Fue el día en que Vara y Aro iban a reencontrarse.

—O-ve-ces ras-dul-mo.

—También yo veo moras dulces —respondió Vara.

El juego con el cual las nuberas procuraban disciplinar la atención y la agudeza de Vara todavía presentaba alguna dificultad para ella.

—¿Com-de-se-me as-ñar-a-pa?

—Sí…

Vara dudó un momento antes de responder.

—Sí, deseo acompañarte.

Era condición que la respuesta de Vara dejase claro que había comprendido lo dicho perfectamente. La niña reconcentraba su mirada. Frente a sus ojos azules las sílabas entremezcladas se intercambiaban hasta encontrar la ubicación exacta. Los sonidos se unían en palabras que luego se ordenaban para expresar algo con sentido.

—¡Mo-ver bro-sa tas-ras tan-sas es-en es-dad!

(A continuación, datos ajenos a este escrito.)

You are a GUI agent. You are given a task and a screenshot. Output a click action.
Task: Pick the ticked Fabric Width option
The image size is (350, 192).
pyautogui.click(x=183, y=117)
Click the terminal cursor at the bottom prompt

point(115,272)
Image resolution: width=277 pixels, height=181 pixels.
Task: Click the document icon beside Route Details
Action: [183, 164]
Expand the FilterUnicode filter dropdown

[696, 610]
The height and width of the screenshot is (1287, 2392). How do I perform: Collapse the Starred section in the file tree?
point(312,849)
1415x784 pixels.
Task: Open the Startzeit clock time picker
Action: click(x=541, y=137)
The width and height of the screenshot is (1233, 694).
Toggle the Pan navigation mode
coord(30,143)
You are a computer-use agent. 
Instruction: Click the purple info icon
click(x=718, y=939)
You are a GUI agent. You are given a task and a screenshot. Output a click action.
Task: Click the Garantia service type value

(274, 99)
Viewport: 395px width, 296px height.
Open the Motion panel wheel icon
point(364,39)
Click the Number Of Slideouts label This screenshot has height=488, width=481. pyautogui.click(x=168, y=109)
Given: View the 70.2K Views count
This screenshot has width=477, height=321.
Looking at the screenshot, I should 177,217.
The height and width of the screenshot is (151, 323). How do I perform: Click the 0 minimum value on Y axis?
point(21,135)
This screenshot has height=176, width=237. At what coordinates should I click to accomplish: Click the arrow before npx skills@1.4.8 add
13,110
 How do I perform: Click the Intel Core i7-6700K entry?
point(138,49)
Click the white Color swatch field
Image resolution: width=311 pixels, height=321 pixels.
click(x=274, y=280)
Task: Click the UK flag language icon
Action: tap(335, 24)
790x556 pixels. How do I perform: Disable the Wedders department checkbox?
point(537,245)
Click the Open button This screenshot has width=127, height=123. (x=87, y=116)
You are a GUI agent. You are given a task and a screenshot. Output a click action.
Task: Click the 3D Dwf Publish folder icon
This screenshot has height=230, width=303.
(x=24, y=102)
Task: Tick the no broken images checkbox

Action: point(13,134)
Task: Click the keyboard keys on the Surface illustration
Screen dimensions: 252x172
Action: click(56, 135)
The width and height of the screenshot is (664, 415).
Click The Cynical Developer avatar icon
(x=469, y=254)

Esta vez, Vara tardó más en resolver el acertijo:

—¡Estas moras están en verdad sabrosas!

—¡Excelente, Vara!

—¡Excelente, Mármara!

Cumplida la mitad de la iniciación, como Zorás lo había ordenado, la nubera y la niña estaban en las colinas esperando la llegada de Aro y Lubabáh.

—¿Lo añoras? —preguntó Vara.

—Mira —Mármara señaló su cuello—: Éste es el camino del amor.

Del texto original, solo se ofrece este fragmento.